As things now stand, Afghans, as well as Afghan-Americans who go back
to help their homeland, have to play by American rules. Recently an
Afghan-American contractor who competed for reconstruction contracts
told me that the American military is getting in on the aid scam. To
apply for a contract, Afghan applicants now have to fill out a form (in
English!) that may run to 50 pages. My informant, who asked to remain
anonymous for obvious reasons, commented that it's next to impossible
to figure out "what they look for." He won a contract only when he took
a hint and hired an American "expert" -- a retired military officer --
to fill out the form. The expert claimed the "standard fee" for his
service: 25% of the value of the contract.

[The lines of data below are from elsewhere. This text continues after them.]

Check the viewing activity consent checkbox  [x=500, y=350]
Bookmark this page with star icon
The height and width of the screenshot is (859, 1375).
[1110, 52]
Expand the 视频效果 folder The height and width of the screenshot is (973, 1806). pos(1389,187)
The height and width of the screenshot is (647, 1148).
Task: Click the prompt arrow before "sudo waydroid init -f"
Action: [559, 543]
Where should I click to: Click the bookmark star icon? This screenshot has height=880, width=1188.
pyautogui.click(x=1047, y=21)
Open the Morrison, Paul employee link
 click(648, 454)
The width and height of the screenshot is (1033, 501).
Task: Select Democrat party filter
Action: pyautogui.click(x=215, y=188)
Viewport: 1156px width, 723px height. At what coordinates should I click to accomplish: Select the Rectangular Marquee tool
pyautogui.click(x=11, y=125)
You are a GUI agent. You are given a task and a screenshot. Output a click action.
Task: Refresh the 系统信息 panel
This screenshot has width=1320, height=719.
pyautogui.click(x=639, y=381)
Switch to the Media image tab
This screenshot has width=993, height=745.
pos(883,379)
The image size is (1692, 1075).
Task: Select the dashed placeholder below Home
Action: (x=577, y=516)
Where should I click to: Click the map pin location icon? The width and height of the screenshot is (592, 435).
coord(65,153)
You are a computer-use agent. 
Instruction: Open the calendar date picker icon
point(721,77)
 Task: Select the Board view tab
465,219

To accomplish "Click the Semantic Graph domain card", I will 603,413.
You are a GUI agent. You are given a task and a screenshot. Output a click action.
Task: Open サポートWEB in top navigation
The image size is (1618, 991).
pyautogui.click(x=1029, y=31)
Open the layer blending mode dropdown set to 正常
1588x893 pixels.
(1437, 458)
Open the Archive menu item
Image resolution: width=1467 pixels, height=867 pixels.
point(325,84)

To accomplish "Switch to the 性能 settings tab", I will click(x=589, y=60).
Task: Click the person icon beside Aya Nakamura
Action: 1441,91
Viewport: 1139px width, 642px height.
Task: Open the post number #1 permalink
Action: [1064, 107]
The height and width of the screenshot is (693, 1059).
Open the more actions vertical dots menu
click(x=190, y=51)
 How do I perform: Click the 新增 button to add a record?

Another Afghan-American informed me that he was proud to have worked
with an American construction company building schools with USAID
funds. Taken on as a translator, he persuaded the company not only to
hire Afghan laborers, but also to raise their pay gradually from $1.00
per day to $10.00 per day. "They could feed their families," he said,
"and it was all cost over-run, so cost didn't matter. The boss was
already billing the government $10.00 to $15.00 an hour for labor, so
he could afford to pay $10.00 a day and still make a profit." My
informant didn't question the corruption in such over-billing. After
all, Afghans often tack on something extra for themselves, and they
don't call it corruption either. But on this scale it adds up to
millions going into the assumedly deep pockets of one American
privateer.

Yet a third Afghan-American, a businessman who has worked on American
projects in his homeland, insisted that when Bush pledged $10.4 billion
in aid, President Karzai should have offered him a deal: "Give me $2
billion in cash, I'll kick back the rest to you, and you can take your
army and go home."

"If Karzai had put the cash in an Afghan bank," the businessman added,
"and spent it himself on what people really need, both Afghanistan and
Karzai would be in much better shape today." Yes, he was half-joking,
but he wasn't wrong.

Don't think of such stories, and thousands of others like them, as
merely tales of the everyday theft or waste of a few hundred million
dollars -- a form of well-organized, routine graft that leaves the
corruption of Karzai's government in the shade and will undoubtedly
continue unremarked upon in the Obama years. Those multi-millions that
will continue to be poured down the Afghan drain really represent
promises made to a people whose country and culture we have devastated
more than once. They are promises made by our government, paid for by
our taxpayers, and repeatedly broken.

These stories, which you'll seldom hear about, are every bit as
important as the debates about military strength and tactics and
strategy in Afghanistan that dominate public discourse today. Those
promises, made in our name, were once said to be why we fight; now --
broken -- they remind us that we've already lost.